Subprocess is the module to run shell commands from python. Parameters to note :

  • shell - will run as a real shell with all environment variables.
  • universal_newlines - will convert results from binary representation

I wrapped command to create issue inside echo, so that shell will not open file with vim in my case. Finally lets use regular expressions to parse issue_id:

def main():

    #previous code

    # Example url, here we need to get "2"
    # issue_url="https://github.com/Askhento/Askhento.github.io/issues/2"

    pattern = re.compile(r'\d+$')
    try:
        match = re.search(pattern, issue_url).group()
        args.comments_id = match
    except AttributeError:
        pass
        # print('No match')

    write_frontmatter(args) # write to file function

Regular expression ‘\d+$’ means :

  • \d - match digit
  • + - one or more
  • $ - match at the end To test you expression you can use online tools like regexr.
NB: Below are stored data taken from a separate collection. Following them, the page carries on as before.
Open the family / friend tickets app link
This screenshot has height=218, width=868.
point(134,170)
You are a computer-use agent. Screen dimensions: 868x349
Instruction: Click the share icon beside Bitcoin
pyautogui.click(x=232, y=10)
Here is write_frontmatter and helper function function without much of explanation:

def format_filename(date, title):
    return f'{date}-{title.replace(" ", "-").lower()}.markdown'

def write_frontmatter(args):
    f = open(f"./_posts/{format_filename(args.date, args.title)}", "w")
    f.write("---\n")
    f.write("layout: post\n")
    f.write(f"title: {args.title}\n")
    if ("comments_id" in args) :
        f.write(f"comments_id: {args.comments_id }\n")

    f.write("published: true\n")
    f.write(f"categories: {args.categories.split(',')}\n")
    f.write(f"tags: {args.tags.split(',')}\n")
    f.write("---\n")
    f.close()

Run it!

So here it is! You can now run the task to create new posts. Keep in mind that it will create a new issue for every new post and will override post with the same date+title.